Crisis Management – Yes, Stupid, You Need A Plan

Following on from news of Burson Marsteller’s research in to European companies’  level of crisis-preparedness – I wrote about it recently – which revealed (in addition to such gems as ‘crises may affect share price’) that while 60% of companies polled had encountered some sort of crisis, 53% didn’t have a plan – PRWeek sees fit to inform its readership that “Crisis Comms Is (a) Hot Topic”. (What is this? Some sort of uncontrolled outbreak of the Galloping Bleedin’ Obviousnesses?)

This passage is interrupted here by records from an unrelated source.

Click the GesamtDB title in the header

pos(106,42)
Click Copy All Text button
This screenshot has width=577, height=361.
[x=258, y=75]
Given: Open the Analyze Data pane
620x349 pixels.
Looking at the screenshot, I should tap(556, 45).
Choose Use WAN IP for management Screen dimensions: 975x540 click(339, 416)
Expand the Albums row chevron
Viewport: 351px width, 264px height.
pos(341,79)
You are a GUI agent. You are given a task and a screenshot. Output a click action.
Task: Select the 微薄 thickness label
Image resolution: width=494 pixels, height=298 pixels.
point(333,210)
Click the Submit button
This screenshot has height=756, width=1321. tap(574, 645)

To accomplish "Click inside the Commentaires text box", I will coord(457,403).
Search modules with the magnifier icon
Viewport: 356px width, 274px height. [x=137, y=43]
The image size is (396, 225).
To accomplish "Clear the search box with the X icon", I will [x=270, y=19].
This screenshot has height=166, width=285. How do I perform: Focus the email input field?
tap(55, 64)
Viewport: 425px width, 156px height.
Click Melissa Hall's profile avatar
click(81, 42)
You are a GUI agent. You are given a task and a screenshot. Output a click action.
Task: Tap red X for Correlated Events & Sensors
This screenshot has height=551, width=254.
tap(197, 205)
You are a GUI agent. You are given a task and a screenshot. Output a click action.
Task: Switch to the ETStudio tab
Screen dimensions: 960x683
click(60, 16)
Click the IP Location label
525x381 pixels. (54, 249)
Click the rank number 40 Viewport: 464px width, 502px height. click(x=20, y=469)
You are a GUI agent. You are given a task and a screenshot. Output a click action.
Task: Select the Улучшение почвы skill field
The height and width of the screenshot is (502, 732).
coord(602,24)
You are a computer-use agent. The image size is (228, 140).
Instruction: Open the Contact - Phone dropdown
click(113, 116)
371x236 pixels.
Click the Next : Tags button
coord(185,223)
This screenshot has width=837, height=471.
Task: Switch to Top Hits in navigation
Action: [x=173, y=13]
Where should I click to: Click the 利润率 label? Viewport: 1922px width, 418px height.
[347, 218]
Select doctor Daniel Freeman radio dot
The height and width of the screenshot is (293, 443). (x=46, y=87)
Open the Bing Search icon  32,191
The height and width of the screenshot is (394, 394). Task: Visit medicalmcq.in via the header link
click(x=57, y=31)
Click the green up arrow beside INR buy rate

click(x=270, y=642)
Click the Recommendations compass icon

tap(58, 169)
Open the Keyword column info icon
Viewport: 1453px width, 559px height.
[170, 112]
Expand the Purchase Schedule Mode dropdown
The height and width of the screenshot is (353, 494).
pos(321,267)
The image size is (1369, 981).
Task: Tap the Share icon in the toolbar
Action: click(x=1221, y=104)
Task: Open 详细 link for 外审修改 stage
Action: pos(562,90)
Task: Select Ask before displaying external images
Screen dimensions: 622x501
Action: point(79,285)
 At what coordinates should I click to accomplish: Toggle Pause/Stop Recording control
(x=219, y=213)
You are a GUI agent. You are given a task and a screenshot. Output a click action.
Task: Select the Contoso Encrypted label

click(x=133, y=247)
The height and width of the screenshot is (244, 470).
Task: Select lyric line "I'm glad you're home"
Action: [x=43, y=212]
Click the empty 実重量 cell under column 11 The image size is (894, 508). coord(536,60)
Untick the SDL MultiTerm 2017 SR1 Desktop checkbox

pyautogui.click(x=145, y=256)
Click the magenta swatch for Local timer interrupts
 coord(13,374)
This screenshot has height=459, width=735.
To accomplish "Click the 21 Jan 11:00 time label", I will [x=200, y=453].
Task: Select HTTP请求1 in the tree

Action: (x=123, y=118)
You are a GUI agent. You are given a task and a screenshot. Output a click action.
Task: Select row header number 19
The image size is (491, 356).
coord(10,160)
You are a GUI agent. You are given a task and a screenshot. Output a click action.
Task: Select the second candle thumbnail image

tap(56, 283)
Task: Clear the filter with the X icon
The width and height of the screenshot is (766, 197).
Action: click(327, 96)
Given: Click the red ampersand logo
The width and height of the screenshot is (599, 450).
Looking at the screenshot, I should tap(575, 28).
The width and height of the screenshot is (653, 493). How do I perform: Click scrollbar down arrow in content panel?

Now, in fairness (because, when all’s said and done, I’m a reasonably fair bloke) PRWeek is reporting that ‘more than 60 communicators from large international corporations across the EMEA region were set to meet in London to discuss the findings” (of the Burson-Marsteller report).  Which I find both terrifying and very difficult to believe in equal measure – what are 60 communicators going to do with the loosely-structured, scaremongering collection of motherhood statements that is the B-M report? Will they agree with the statistics – ie 36 of their number have experienced a crisis, while 32 of them don’t have a plan in place? And will the 28 who do then jeer and point at the others?

I suspect, given that the keynote speaker at this – judging by the breathless PRWeek copy (“Senior comms executives were set to convene this week to thrash out crisis comms strategies in the wake of new research” – oh, please) – hastily-arranged gathering, is the owner of a security and risk management advisory firm, that this is more of a paid-for training session cum conference. But, hey, call me an old cynic.

Two things then. All you 60 communicators set to gather in London – what are you doing? If you haven’t got a crisis plan – and you don’t know where to start –  don’t spend your money on coming to London to listen to a lecture. Get in touch with the CIPR or the PRCA and ask for their recommendations on a crisis management consultant, and then go and have a conversation. Quick-smart, choppy-chop.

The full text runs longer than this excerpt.